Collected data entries
-*-*-

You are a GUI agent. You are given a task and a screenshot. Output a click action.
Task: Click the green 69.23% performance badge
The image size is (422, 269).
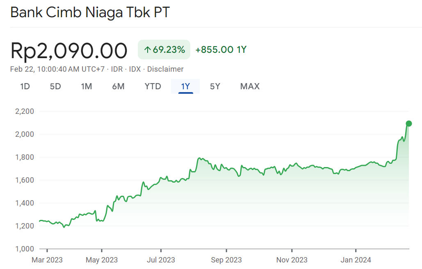[164, 50]
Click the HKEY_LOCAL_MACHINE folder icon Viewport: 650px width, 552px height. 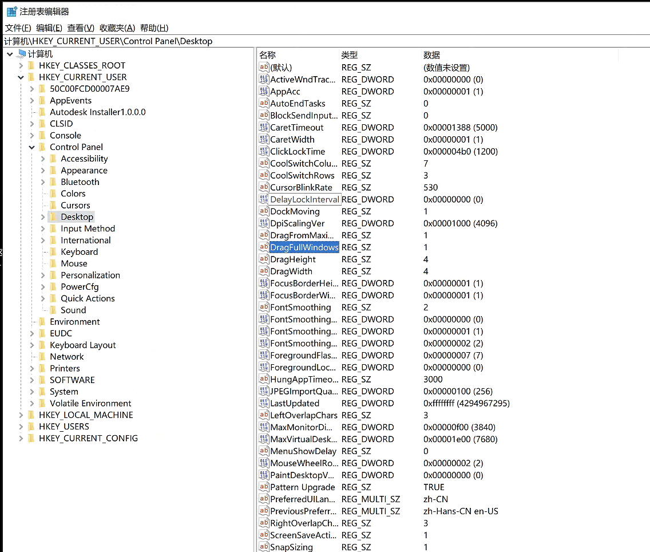click(x=31, y=415)
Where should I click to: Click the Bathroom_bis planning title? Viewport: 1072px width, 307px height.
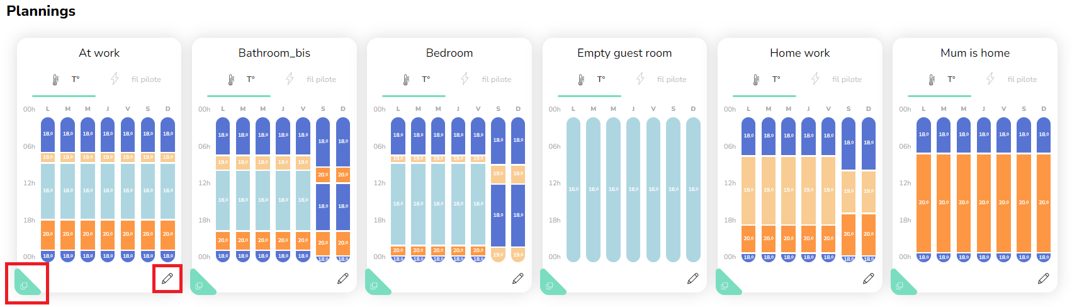pos(274,53)
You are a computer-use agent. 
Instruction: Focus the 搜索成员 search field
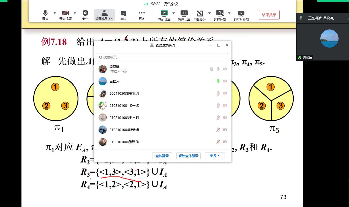point(162,57)
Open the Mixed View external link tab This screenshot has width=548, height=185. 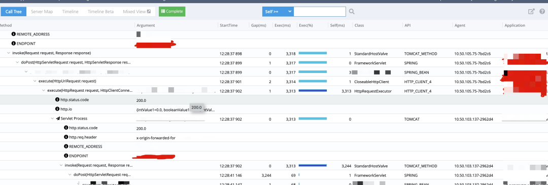136,12
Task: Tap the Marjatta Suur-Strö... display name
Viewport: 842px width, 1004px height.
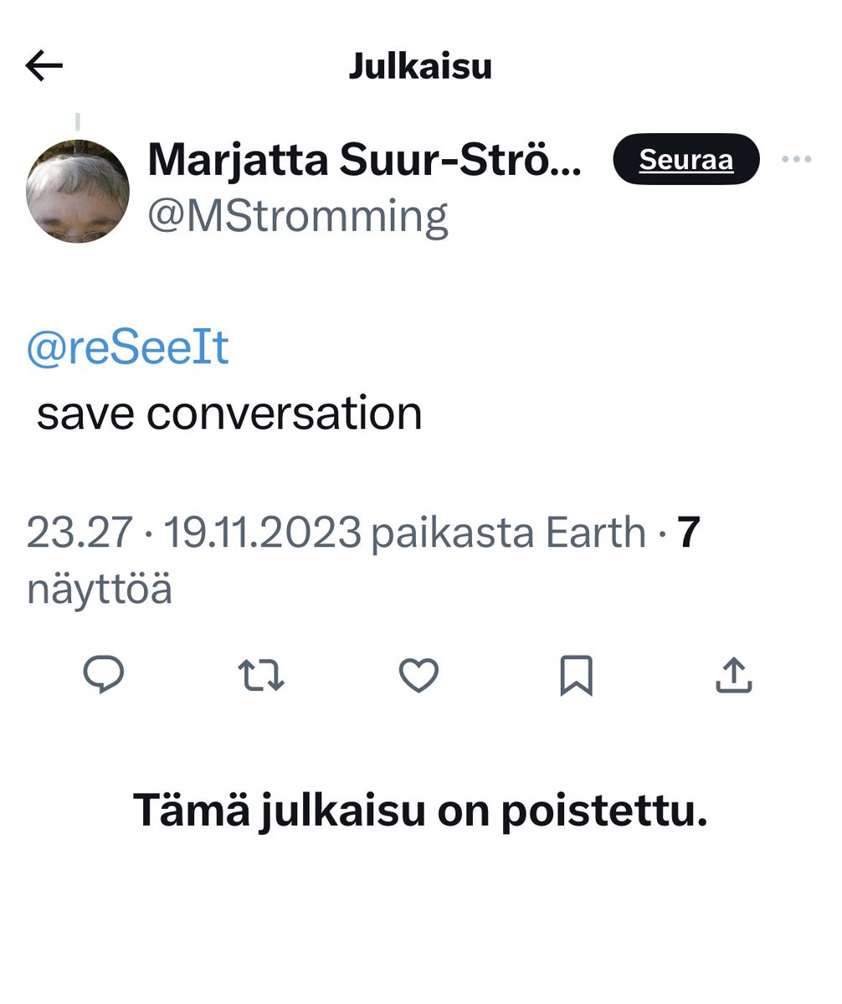Action: (x=364, y=159)
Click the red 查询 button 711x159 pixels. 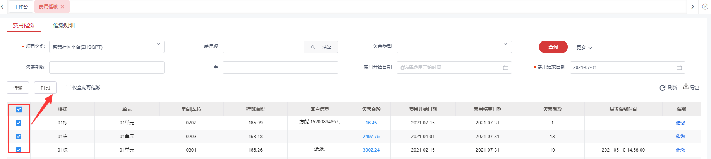click(x=553, y=47)
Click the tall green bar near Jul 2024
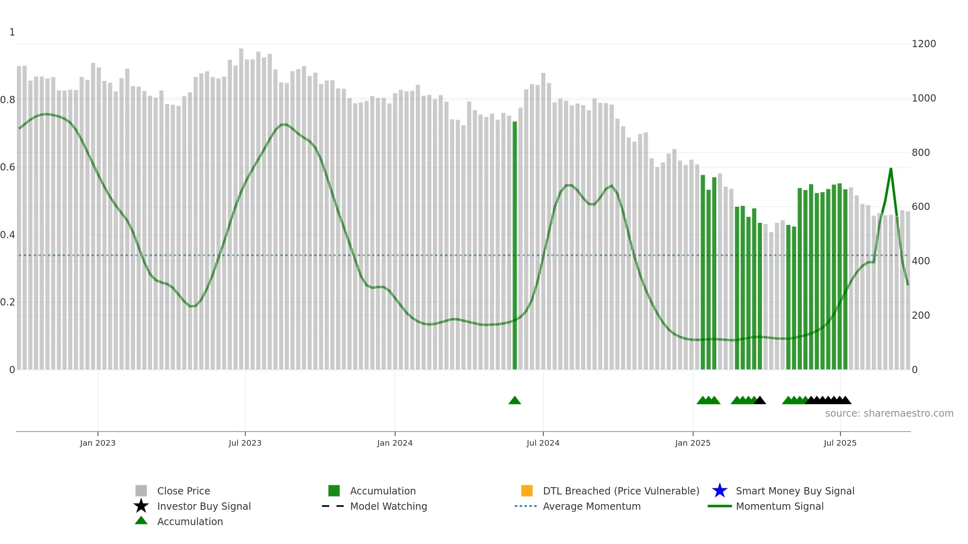This screenshot has height=544, width=968. coord(515,245)
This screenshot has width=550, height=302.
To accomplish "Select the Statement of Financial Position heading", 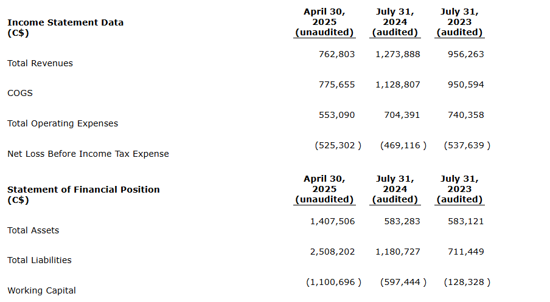I will tap(83, 190).
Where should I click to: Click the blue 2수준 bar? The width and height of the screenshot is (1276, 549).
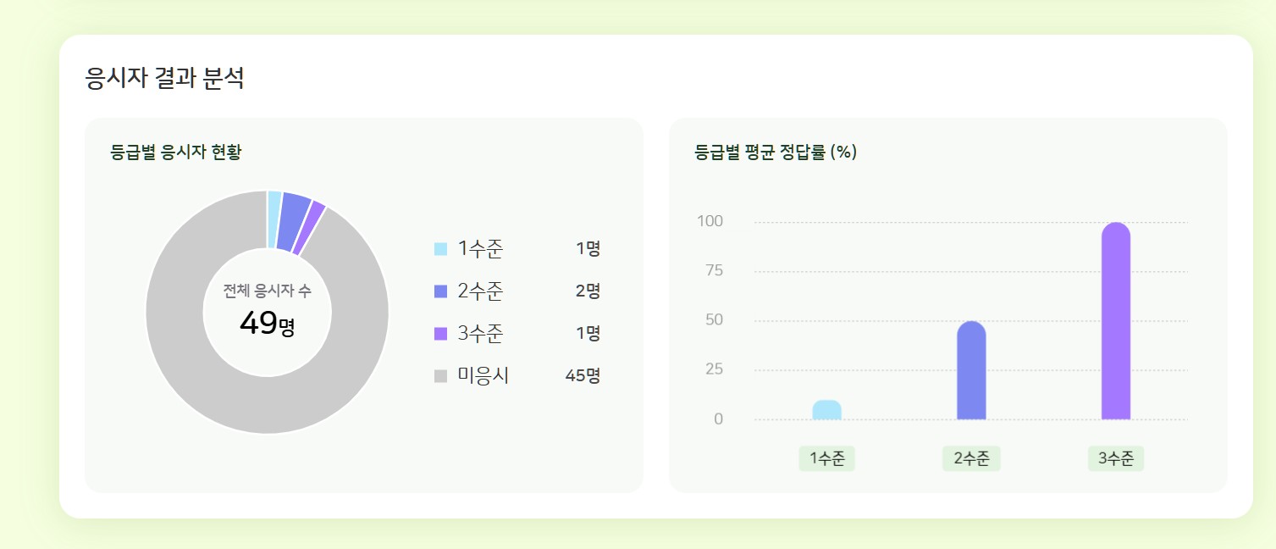pos(971,370)
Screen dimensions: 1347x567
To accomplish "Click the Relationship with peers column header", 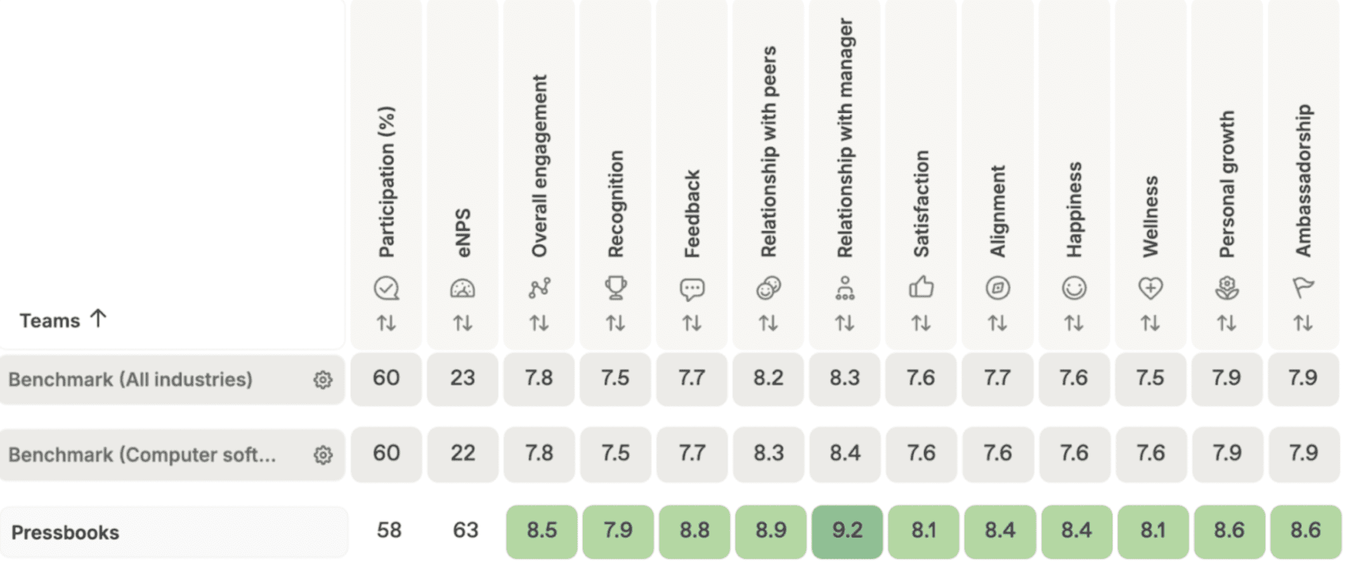I will pyautogui.click(x=769, y=151).
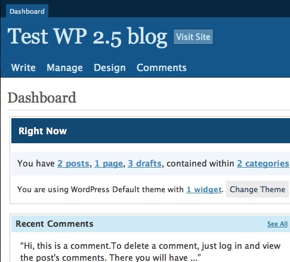Click the Change Theme button
Viewport: 290px width, 262px height.
pos(257,189)
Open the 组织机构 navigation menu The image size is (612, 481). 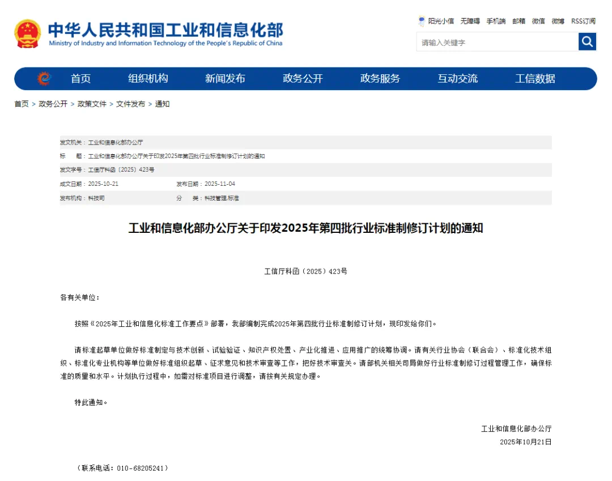tap(148, 79)
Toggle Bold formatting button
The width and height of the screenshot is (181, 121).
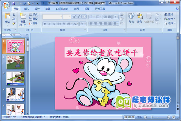pyautogui.click(x=45, y=23)
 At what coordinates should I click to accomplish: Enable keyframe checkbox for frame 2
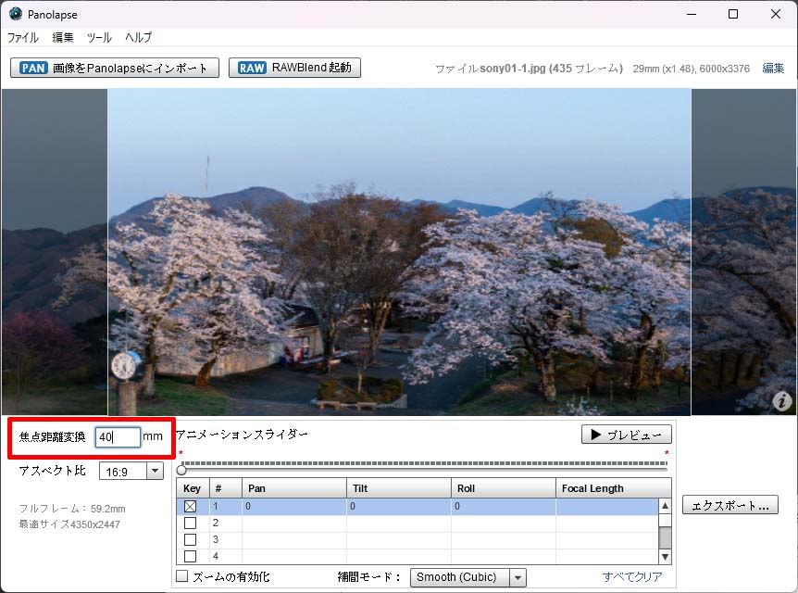(191, 524)
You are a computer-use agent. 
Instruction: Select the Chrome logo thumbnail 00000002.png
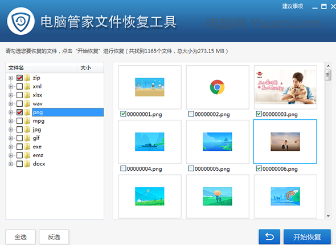click(218, 87)
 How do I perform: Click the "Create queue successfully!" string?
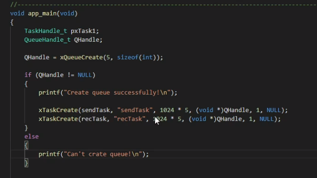(x=117, y=93)
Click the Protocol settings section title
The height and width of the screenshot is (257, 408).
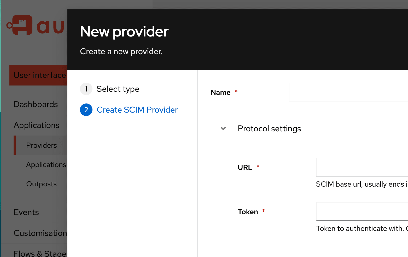point(269,129)
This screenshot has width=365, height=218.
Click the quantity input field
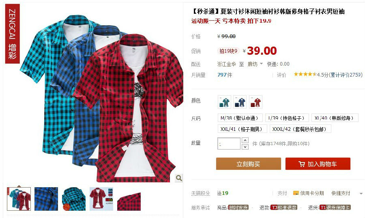[229, 143]
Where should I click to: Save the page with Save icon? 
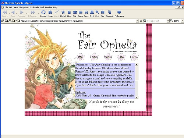86,14
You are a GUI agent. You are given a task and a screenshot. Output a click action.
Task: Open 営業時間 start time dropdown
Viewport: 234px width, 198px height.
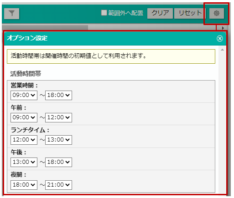point(24,95)
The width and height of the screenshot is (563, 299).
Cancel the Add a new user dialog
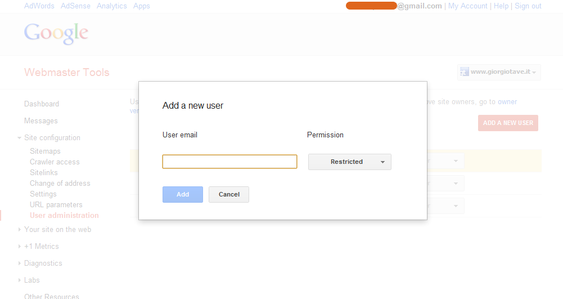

-*-*-

Your task is to give again, unchanged, the lines from the line that contains "Viewport: 234px width, 198px height." to the end of the records. Include both end lines but no pictures.

ANSWER FOR THIS EXERCISE:
Viewport: 234px width, 198px height.
point(24,95)
The width and height of the screenshot is (563, 299).
Cancel the Add a new user dialog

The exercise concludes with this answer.